• Preface

• Syntactic Processing

  • Applications
  • Lexical Processing vs Syntactic Processing

• POS Tagging

  • Open Class
  • Closed Class

  • POS Tagging Model

    • Example

• Hidden Markov Model

  • HMM

    • Emission matrix

      • Example
    • Transition matrix

  • Assigning POS Tag using HMM

    • Note

  • Heteronyms

    • Examples
  • Word sense disambiguation - WSD
• References

Preface

We will learn about the algorithms and techniques that are used to analyse the syntax or the grammatical structure of sentences.

• PoS tags and PoS tagging techniques, in which you will learn algorithms such as Hidden Markov Models (HMMs) to build PoS taggers,
• Parsing techniques and the types of parsing such as constituency parsing and dependency parsing, and
• Code demonstrations of PoS tagging and parsing techniques using the SpaCy library in Python.
• Name Entity Recognition (NER) and custom NER using Conditional Random Fields (CRF) and its python demonstration.

Let’s take a look at the sentences given below.

• ‘Is EdTech upGrad company an.’
• ‘EdTech is an company upGrad.’
• ‘upGrad is an EdTech company.’

All of these sentences have the same set of words, but only the third one is syntactically or grammatically correct and comprehensible.

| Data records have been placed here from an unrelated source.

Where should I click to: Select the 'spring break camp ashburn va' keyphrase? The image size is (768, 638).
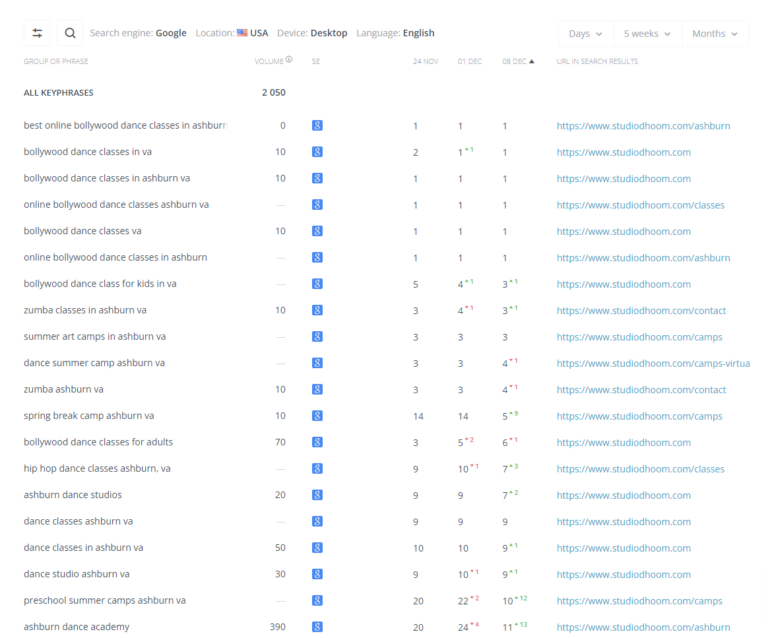point(89,416)
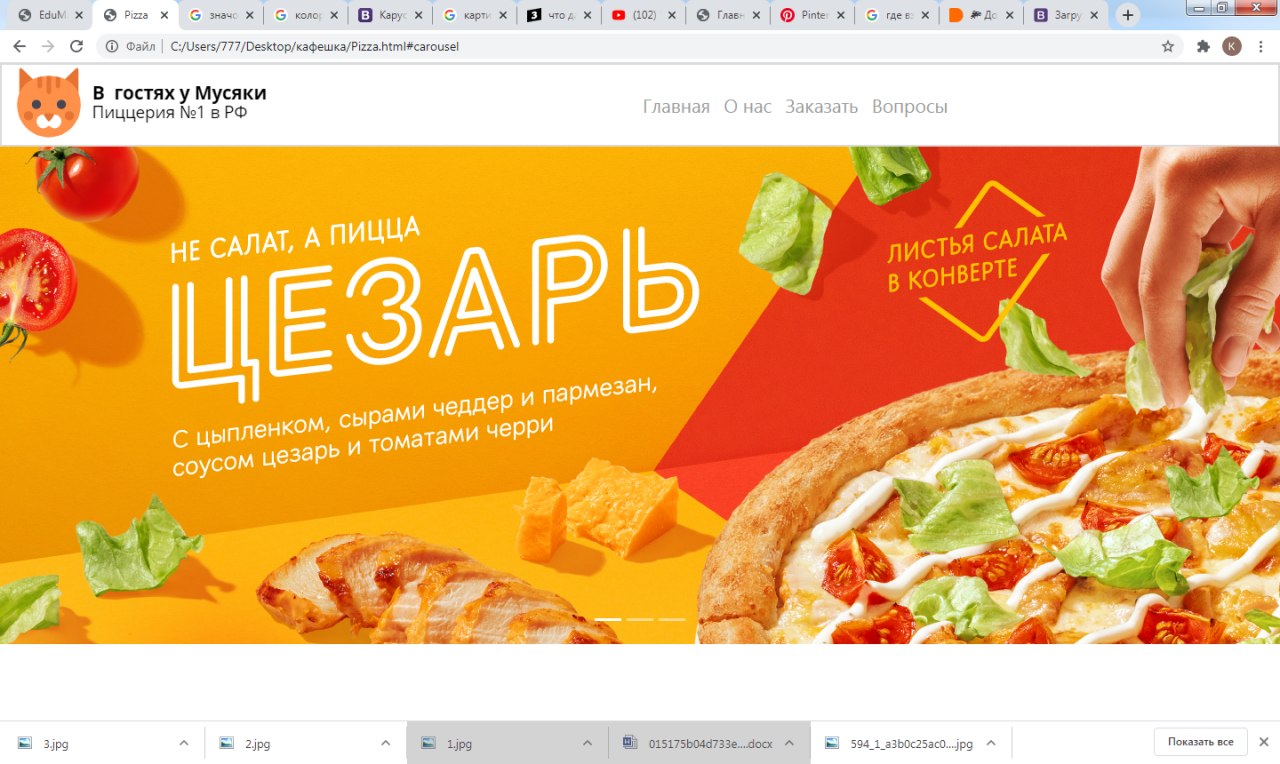Open the extensions puzzle icon
1280x764 pixels.
[x=1203, y=46]
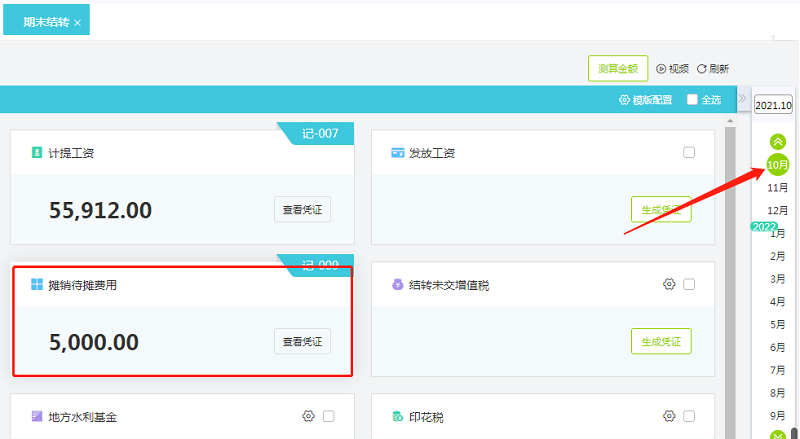800x439 pixels.
Task: Check the 发放工资 checkbox
Action: (x=689, y=152)
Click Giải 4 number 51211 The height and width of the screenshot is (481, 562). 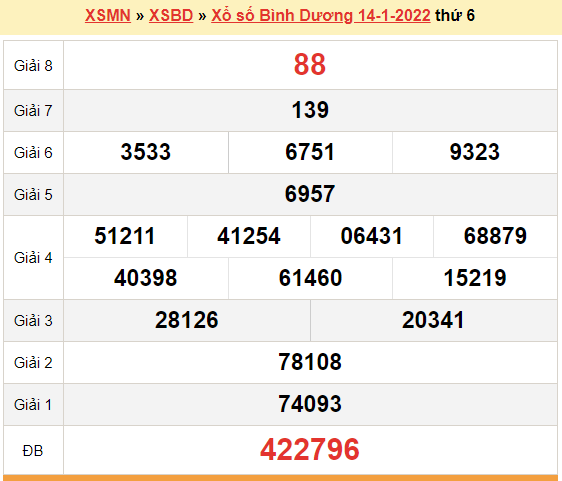pos(125,236)
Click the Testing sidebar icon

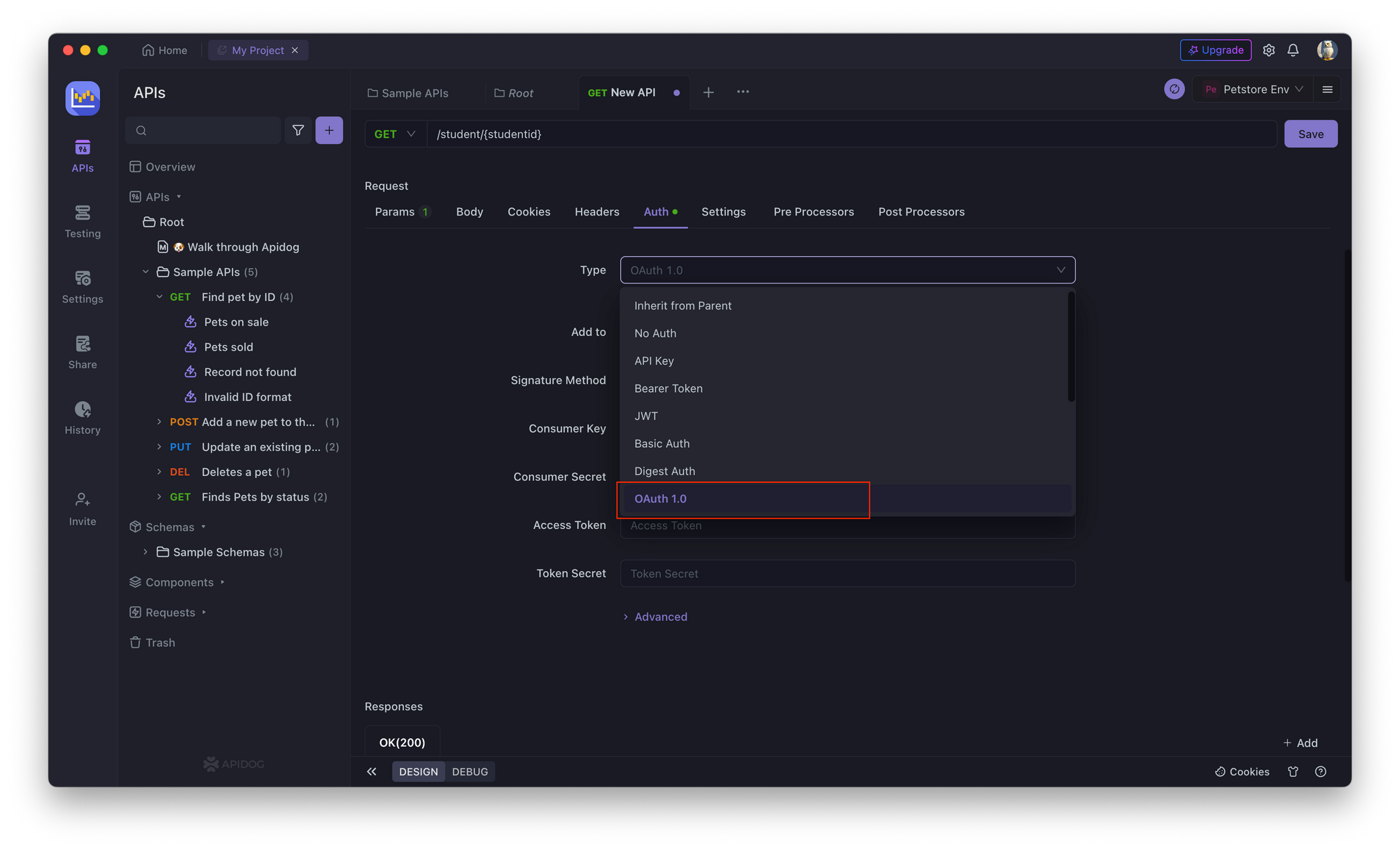(83, 220)
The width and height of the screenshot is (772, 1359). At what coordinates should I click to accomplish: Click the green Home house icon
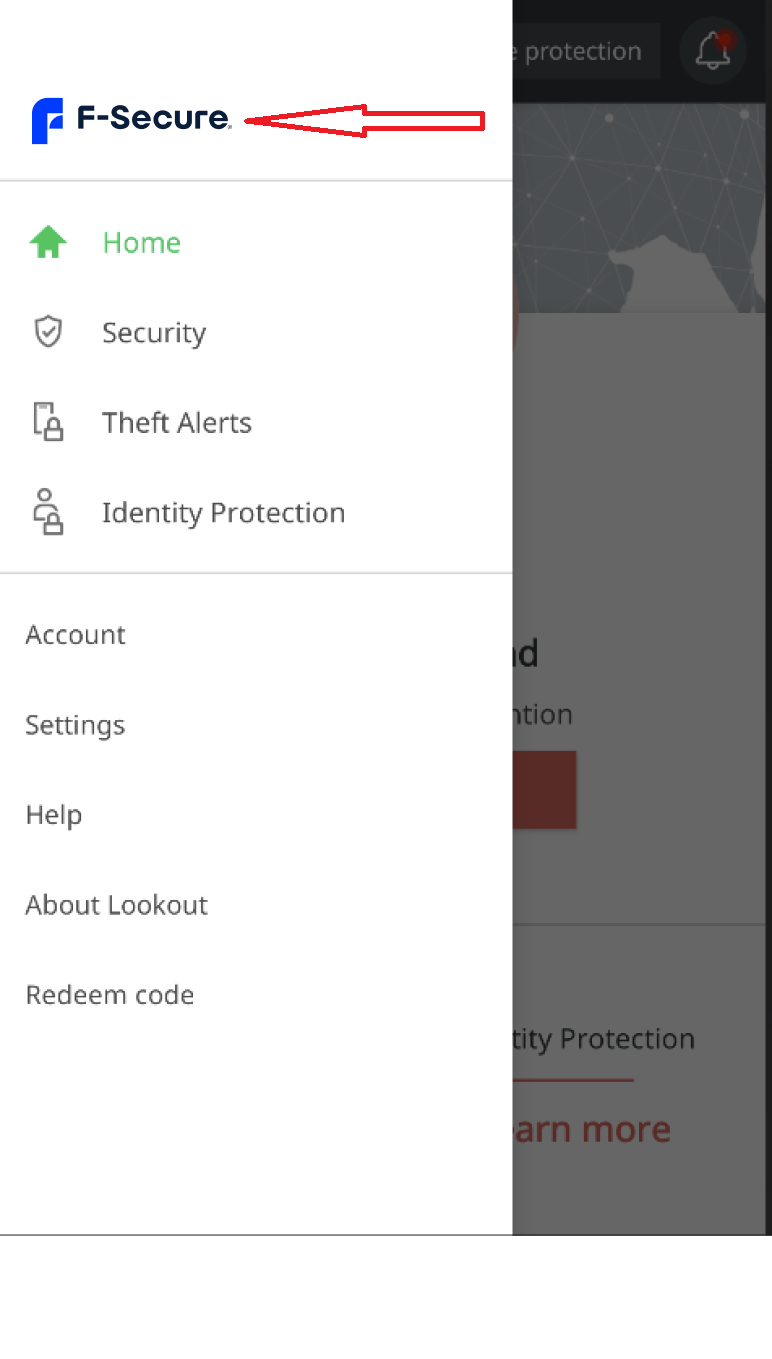tap(48, 242)
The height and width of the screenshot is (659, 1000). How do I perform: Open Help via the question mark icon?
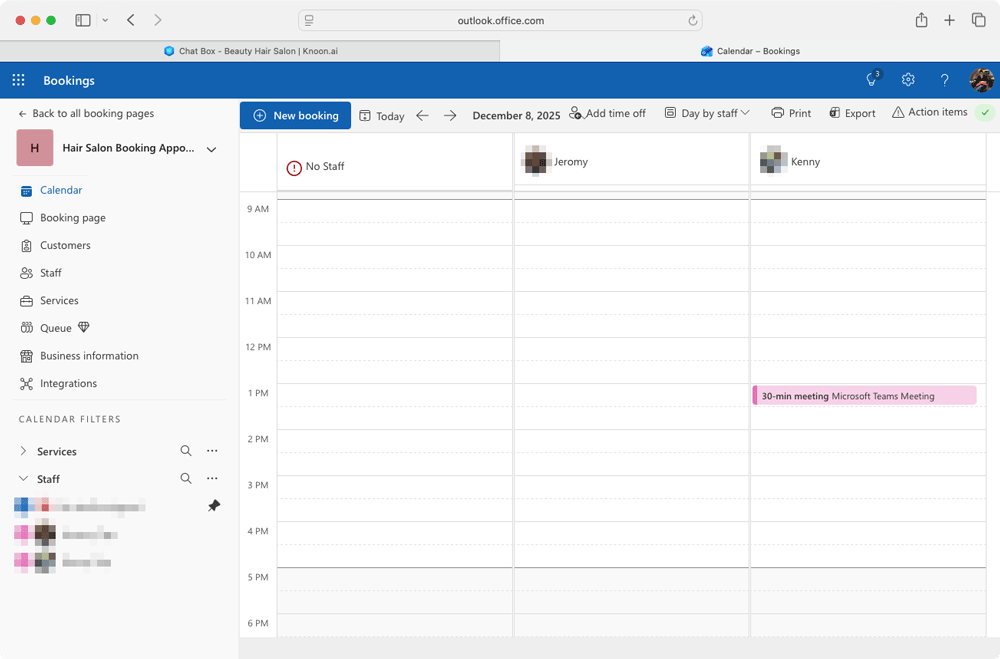944,80
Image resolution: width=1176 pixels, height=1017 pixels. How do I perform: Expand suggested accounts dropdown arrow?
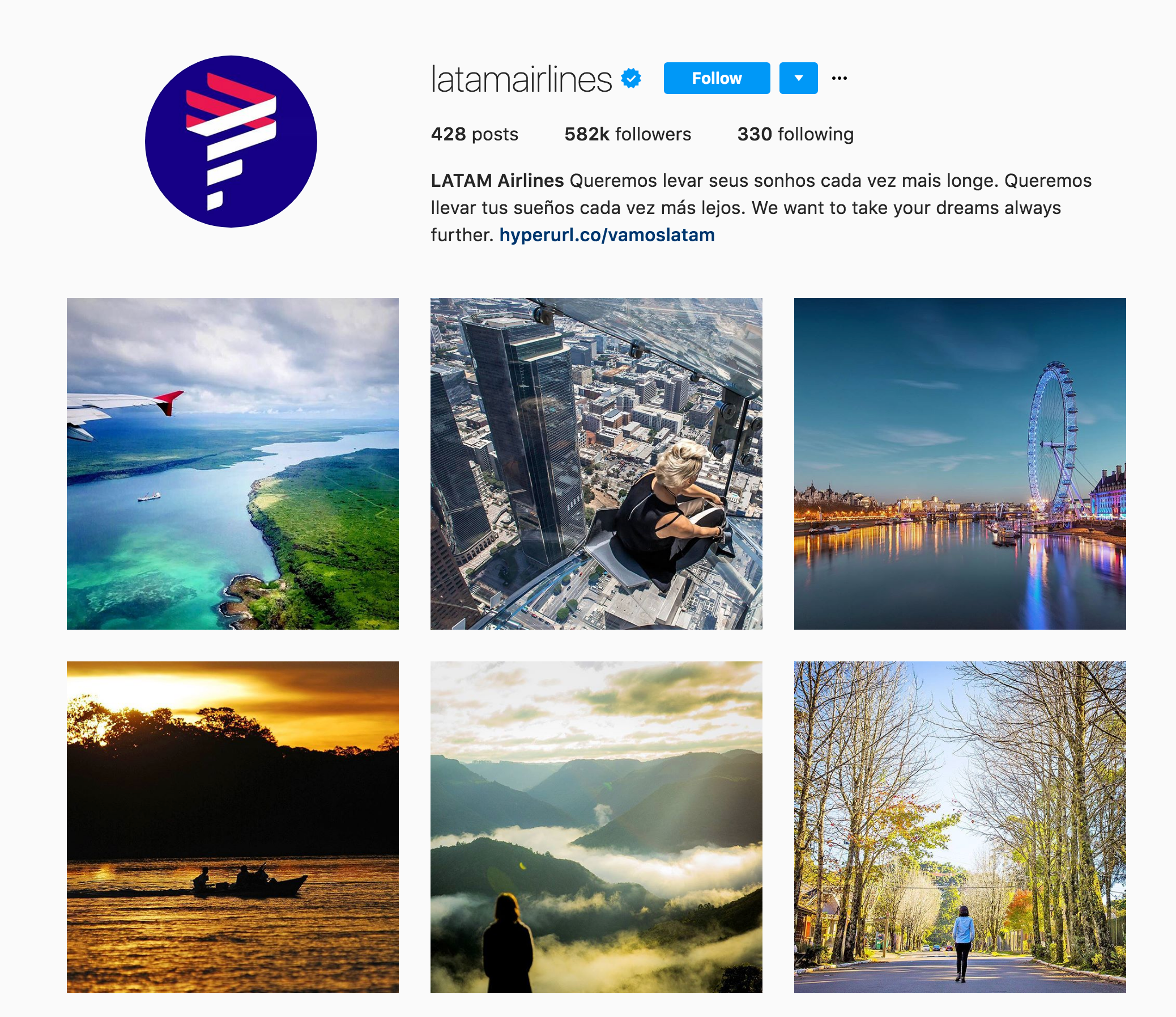[798, 78]
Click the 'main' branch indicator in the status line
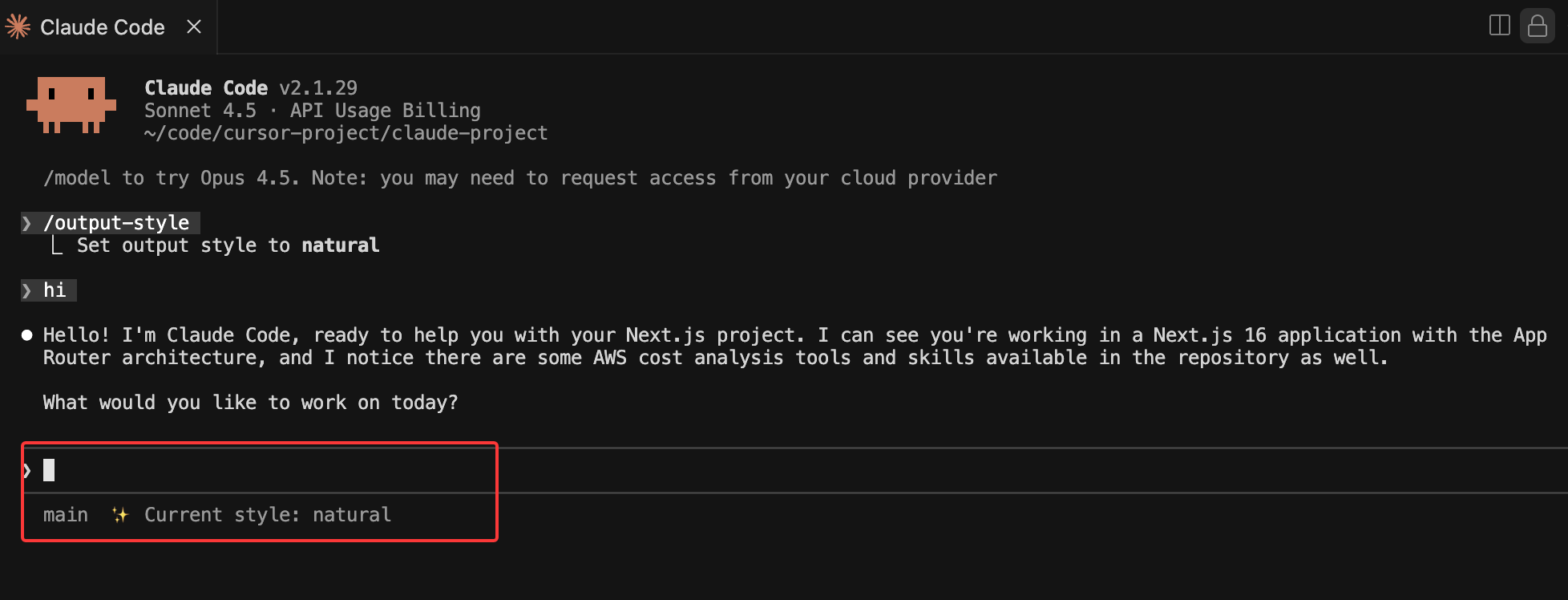 click(x=65, y=514)
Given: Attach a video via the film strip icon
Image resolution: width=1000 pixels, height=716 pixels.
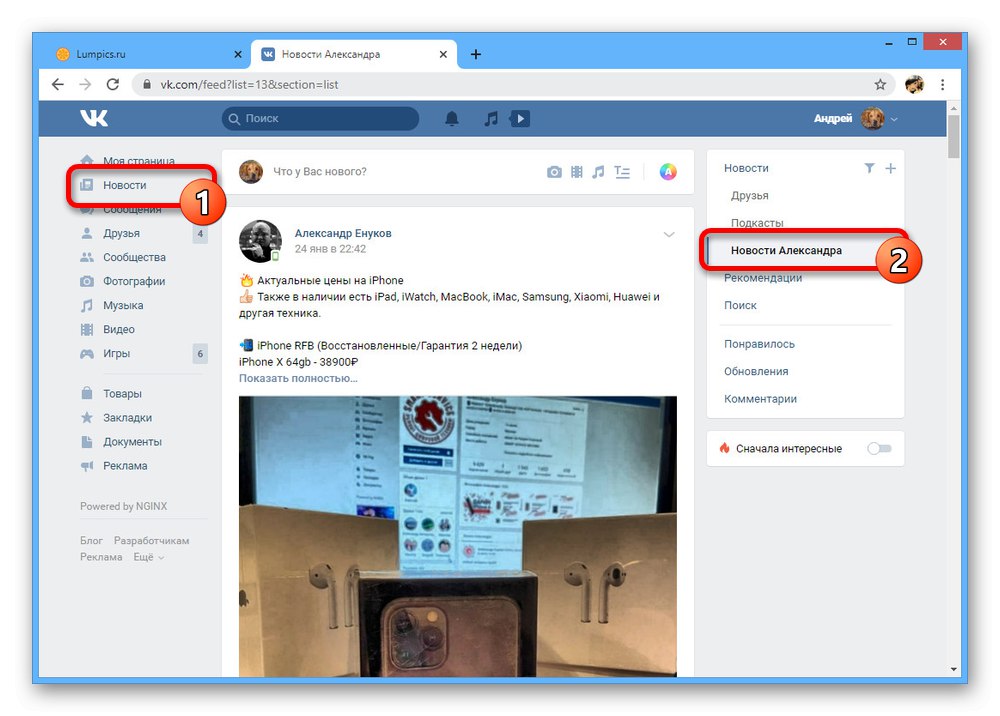Looking at the screenshot, I should 577,172.
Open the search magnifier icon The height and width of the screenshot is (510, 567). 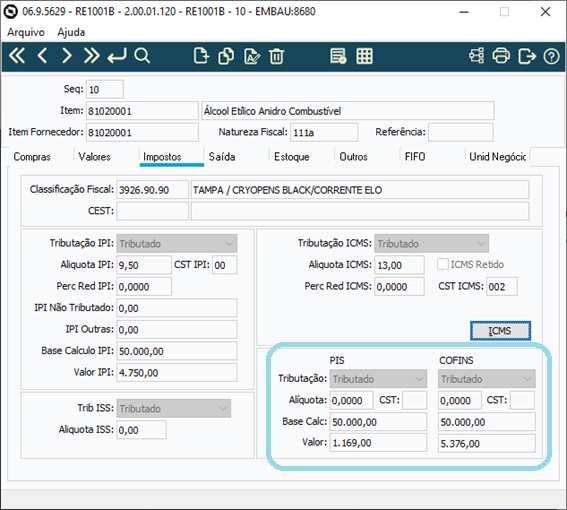click(142, 56)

One of the most important things that you need to understand here is that in lexical processing, all of the three sentences provided above are similar to analyse because all of them contain exactly the same tokens, and when you perform lexical processing steps such as stop words removal, stemming, lemmatization and TF-IDF or CountVectorizer creation, you get the same result for all of the three sentences. The basic lexical processing techniques would not be able to identify the difference between the three sentences. Therefore, more sophisticated syntactic processing techniques are required to understand the relationship between individual words in a sentence.

Syntactic Processing

• Arrangement of words in a sentence plays a crucial role in better understanding the meaning of the sentence. These arrangements are governed by a set of rules that we refer to as ‘syntax’, and the process by which a machine understands the syntax is referred to as syntactic processing.
• Syntax: A set of rules that govern the arrangement of words and phrases to form a meaningful and well-formed sentence
• Syntactic processing: A subset of NLP that deals with the syntax of the language.

Applications

• Conversational systems such as Alexa, Siri etc.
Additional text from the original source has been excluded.